Frank Dudley Foster (7 August 1924 – 8 January 1973) was an English actor.

== Early life ==
Frank Dudley Foster was born in Knaresborough, Yorkshire West Riding, England, on 7 August 1924, as the youngest child to Frank Geden Foster, a civil engineer, and his wife, Ruth Chapman (née Butler), a barmaid. He had two siblings, a brother, John Geden Foster, and a sister, Ruth Butler 'Jill' Foster. His family had established links with the theatre as both of his siblings also appeared on the stage.

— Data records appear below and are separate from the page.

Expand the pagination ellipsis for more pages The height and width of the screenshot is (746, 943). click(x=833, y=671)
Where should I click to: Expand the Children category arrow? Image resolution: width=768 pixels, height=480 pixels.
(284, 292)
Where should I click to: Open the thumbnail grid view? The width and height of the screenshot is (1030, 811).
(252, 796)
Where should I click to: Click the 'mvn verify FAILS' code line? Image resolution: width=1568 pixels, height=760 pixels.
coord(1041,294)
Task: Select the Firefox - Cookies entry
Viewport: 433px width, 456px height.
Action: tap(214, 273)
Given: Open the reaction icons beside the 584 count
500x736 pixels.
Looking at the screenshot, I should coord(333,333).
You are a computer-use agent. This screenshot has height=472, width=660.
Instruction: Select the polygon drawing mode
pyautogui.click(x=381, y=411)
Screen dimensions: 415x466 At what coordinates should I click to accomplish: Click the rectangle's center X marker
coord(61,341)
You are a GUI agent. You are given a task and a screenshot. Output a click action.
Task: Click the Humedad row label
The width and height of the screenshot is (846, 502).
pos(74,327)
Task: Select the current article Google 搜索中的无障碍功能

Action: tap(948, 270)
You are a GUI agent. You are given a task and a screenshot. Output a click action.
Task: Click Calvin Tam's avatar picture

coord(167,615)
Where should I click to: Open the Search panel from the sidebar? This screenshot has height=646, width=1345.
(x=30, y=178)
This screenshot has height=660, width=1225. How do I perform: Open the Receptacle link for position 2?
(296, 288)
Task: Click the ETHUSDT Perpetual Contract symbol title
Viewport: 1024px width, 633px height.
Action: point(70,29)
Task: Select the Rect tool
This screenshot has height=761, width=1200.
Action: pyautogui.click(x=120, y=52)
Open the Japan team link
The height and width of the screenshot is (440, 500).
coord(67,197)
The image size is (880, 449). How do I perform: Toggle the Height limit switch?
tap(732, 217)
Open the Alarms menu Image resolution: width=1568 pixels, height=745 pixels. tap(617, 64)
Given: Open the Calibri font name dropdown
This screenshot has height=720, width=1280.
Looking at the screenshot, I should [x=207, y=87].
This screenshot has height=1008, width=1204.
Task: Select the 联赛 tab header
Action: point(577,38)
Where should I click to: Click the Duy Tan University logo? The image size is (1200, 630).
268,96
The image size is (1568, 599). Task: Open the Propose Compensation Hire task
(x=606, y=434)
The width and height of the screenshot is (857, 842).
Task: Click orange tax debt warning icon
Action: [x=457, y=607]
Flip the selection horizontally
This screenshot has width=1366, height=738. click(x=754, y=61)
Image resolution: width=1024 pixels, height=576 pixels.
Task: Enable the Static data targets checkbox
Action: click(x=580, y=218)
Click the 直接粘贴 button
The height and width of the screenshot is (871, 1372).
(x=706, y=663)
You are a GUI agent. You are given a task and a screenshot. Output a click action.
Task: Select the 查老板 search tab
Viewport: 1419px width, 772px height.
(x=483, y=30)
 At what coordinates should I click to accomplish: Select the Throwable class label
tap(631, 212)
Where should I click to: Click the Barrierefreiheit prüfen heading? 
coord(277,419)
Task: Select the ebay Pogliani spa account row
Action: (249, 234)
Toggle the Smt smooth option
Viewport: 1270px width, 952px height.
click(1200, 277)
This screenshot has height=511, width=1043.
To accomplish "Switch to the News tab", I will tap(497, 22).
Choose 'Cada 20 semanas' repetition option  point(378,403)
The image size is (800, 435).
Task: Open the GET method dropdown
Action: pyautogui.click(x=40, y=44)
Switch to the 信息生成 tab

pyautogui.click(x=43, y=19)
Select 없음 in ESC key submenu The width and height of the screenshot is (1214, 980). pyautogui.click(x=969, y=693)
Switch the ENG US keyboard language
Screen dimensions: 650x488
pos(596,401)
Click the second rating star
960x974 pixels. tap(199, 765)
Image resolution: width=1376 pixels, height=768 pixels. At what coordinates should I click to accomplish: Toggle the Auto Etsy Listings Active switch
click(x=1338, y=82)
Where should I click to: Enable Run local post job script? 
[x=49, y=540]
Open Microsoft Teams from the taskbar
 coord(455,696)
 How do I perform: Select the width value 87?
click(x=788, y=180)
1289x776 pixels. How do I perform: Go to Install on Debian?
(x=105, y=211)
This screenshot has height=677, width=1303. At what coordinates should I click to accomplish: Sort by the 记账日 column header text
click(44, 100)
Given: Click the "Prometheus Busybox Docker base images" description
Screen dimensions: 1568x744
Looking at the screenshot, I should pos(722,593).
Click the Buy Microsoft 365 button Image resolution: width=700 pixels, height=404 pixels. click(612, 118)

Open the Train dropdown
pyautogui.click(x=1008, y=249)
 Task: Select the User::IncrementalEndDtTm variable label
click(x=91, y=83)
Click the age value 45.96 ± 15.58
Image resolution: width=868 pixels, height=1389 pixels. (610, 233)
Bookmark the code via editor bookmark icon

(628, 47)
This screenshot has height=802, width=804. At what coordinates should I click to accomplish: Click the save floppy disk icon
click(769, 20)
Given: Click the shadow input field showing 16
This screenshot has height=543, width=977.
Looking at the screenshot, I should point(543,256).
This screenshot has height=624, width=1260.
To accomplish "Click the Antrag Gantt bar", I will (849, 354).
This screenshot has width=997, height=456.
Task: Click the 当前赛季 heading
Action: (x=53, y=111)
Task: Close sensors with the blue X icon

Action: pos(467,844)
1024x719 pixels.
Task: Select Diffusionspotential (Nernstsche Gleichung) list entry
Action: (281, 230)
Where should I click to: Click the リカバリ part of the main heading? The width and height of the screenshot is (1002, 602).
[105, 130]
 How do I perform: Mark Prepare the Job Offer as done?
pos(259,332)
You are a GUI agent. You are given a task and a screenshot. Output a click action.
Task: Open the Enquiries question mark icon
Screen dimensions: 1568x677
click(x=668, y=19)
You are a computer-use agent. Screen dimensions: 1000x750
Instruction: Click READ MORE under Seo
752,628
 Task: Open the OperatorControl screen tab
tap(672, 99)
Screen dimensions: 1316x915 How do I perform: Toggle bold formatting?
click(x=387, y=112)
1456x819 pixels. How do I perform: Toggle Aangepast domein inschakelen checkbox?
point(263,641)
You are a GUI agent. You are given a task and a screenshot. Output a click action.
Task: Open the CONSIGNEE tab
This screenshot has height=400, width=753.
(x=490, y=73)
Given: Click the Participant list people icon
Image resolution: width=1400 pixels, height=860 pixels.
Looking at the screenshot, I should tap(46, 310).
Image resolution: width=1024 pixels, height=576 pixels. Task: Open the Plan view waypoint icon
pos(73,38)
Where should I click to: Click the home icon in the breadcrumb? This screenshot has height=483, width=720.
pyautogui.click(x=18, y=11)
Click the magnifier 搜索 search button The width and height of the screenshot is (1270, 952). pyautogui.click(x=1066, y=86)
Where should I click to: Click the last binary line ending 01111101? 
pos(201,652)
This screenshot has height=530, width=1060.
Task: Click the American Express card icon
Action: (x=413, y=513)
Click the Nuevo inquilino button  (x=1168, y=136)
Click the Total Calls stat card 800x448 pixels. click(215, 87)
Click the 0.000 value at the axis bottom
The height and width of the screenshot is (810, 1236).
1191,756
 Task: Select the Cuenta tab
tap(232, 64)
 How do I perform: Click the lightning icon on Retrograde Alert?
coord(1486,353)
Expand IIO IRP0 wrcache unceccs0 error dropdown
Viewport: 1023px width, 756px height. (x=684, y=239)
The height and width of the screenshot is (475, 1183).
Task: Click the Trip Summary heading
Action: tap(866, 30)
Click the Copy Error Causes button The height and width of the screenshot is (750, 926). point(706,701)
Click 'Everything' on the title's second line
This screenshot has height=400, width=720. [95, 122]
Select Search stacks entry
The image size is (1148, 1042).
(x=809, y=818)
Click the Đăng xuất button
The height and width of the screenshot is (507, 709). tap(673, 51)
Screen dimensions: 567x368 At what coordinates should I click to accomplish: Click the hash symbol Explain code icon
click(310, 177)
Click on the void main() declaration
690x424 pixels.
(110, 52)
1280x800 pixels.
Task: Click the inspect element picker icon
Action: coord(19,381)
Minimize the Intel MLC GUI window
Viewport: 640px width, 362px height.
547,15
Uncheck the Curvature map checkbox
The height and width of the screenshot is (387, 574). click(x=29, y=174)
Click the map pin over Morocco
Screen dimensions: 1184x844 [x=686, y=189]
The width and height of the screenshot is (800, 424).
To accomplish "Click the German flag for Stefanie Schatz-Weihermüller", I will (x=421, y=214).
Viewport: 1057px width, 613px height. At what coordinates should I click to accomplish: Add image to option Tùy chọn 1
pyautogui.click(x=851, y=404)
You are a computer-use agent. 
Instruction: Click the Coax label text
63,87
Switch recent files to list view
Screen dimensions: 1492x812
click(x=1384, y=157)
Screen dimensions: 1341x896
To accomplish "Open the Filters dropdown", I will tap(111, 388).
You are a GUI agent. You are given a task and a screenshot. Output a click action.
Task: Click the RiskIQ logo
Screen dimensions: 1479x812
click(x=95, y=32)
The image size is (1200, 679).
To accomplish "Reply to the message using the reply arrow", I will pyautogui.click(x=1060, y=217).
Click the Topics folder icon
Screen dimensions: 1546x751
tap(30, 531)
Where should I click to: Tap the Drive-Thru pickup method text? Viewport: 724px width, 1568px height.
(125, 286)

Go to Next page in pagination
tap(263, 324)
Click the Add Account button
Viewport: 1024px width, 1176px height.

Foster attended Pocklington School, a private school, in Pocklington, East Riding of Yorkshire. He began service as a navigator in the Royal Air Force when he left school. After he was demobbed, he studied chemistry at the University of Leeds.

== Career ==
Foster joined the recently formed Bradford Civic Playhouse Theatre School in 1948. After turning professional, he spent several successful years with Northern repertory companies. From the late 1950s and into the early 1960s, he was a member of Joan Littlewood's Theatre Workshop, based at London's Theatre Royal Stratford East. In her autobiography, Joan's Book, Littlewood recalled that Foster had a wealthy father who financed some of the troupe's productions.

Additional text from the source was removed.